Seen from Within: Tingqua, Alterity, and Artistic Agency in China Trade Painting

by Yeewan Koon

This paper takes as its critical object the art historical study of China trade painting, interrogating what it terms a “regime of alterity” — the interlocking disciplinary, institutional, and historiographical formations that have positioned these works as hybrid, derivative, and suspended between cultural systems they could neither fully inhabit nor transcend. This regime, the paper argues, has functioned not merely as a scholarly framework but as a constitutive condition of the field itself: one that collapses historical specificity, forecloses consideration of individual artistic agency, and reproduces orientalist assumptions about creative stagnation through the very terms by which such works have been studied.

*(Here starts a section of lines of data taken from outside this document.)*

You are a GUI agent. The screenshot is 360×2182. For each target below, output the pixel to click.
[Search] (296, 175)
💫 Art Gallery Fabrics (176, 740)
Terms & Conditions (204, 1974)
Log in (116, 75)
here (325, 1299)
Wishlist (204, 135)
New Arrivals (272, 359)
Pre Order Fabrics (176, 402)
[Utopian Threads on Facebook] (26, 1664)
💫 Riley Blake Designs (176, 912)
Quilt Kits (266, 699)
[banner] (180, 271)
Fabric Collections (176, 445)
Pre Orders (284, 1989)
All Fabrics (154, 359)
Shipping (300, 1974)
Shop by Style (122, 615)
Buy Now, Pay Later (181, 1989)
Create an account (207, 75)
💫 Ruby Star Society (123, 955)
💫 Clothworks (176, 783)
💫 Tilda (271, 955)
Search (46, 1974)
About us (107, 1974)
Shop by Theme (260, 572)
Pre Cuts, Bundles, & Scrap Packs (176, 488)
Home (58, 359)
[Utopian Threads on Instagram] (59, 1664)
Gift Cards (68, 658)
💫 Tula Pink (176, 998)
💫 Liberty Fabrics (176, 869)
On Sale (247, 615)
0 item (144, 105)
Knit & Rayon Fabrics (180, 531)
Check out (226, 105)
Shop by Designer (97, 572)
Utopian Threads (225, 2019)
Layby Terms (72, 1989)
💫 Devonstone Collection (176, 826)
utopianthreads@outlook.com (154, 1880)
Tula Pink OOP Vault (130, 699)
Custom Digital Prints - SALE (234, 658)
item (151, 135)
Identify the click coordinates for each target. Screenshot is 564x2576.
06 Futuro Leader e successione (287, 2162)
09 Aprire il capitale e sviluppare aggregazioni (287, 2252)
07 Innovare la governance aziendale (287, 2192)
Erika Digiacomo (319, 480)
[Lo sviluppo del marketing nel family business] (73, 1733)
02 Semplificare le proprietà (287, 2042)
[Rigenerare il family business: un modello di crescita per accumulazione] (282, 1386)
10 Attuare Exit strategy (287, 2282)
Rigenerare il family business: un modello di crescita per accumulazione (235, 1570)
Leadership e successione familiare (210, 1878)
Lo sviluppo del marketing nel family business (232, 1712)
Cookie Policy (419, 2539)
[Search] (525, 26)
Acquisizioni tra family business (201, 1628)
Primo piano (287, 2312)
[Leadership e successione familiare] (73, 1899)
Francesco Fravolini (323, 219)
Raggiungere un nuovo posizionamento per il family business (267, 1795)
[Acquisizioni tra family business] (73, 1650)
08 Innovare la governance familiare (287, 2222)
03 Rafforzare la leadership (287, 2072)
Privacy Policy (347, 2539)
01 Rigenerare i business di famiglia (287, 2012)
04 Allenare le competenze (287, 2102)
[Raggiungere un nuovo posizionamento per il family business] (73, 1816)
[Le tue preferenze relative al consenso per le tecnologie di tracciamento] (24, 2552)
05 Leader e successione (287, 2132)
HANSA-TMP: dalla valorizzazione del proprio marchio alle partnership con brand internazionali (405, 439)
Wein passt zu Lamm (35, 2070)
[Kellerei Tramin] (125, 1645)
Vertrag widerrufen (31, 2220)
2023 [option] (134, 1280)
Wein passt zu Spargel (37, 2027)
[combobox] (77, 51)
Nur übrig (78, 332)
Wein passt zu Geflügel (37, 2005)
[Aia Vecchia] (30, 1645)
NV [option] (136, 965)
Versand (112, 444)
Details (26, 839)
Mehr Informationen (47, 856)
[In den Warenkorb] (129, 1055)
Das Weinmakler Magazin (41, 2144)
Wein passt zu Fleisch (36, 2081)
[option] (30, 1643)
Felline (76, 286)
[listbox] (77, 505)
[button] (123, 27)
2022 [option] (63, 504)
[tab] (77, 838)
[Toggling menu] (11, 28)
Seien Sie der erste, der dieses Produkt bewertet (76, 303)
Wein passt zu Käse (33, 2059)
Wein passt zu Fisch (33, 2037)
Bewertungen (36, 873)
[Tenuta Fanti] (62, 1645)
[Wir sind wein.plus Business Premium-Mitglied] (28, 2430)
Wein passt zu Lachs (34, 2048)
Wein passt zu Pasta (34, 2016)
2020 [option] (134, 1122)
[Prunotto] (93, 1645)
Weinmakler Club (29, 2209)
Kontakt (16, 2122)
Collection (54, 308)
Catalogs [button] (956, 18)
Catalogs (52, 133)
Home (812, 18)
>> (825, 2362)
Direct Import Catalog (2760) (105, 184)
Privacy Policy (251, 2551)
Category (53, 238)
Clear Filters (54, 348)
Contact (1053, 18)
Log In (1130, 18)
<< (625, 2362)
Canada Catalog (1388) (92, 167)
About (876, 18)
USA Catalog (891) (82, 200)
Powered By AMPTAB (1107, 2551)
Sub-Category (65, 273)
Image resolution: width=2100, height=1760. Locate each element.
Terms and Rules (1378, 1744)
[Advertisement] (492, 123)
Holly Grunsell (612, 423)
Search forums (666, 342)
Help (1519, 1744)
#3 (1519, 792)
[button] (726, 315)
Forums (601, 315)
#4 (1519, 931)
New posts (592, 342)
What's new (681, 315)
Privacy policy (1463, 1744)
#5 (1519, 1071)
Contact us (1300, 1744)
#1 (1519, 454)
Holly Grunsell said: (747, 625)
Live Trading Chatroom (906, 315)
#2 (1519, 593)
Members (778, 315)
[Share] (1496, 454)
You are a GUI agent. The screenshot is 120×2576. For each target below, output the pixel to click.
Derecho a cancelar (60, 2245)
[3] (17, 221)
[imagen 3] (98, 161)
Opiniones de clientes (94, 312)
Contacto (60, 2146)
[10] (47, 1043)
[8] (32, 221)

Against this framework, the paper develops a methodology centred on the image as the primary site for the recovery of agency, pursued through a sustained examination of Tingqua. Drawing on Chinese-language literary, archival, and material sources alongside European documentary material, the paper reconstructs the intellectual world of Tingqua and his workshop. It situates his practice within an accumulated repertoire of pictorial conventions carrying their own internal pressures and demands, transmitted and transformed across time, different economies of production, and the political ruptures that include the dissolution of the cohong system that had long sustained it. Read within this framework, his studio self-portraits, historical albums, urban ink drawings, and late picturesque landscapes emerge as a sequence of interventions within an inherited pictorial vocabulary, each registering how an internal history of pictorial practice could be mobilised as inheritance and resource at the moment when that tradition faced displacement by new technologies of mechanical reproduction and altered conditions of cultural exchange.

Ending Keynote

24 June 2026, 18:00-19:15
On Heroic Maps: Imagining ‘China’ in Premodern Geo-bodies and Modern Historiography

by Stephen Whiteman

On opposite sides of a twelfth-century stele appear two of the most famous maps in Chinese history, the Tracks of Yu 禹跡圖 and the Map of Chinese and Foreigners 華夷圖. The two have different origins and employ very different visual and technical vocabularies in depicting ‘China’. As such, their pairing by an unknown official in the early years of the Jin state (1115–1234), when the future of ‘China’ as both unified polity and coherent concept was much in doubt, has given the maps an almost heroic status in the historiography of Chinese cartography. Beginning with this famous stone, my talk explores the geographical imagination of ‘China’ in premodern maps and modern historiography, considering efforts in both Asia and Europe to define Chinese society and civilization through its technical accomplishments. In so doing, I reflect on the role of canons and icons in the construction of national histories and the potential of cultural history for articulating alternative narratives.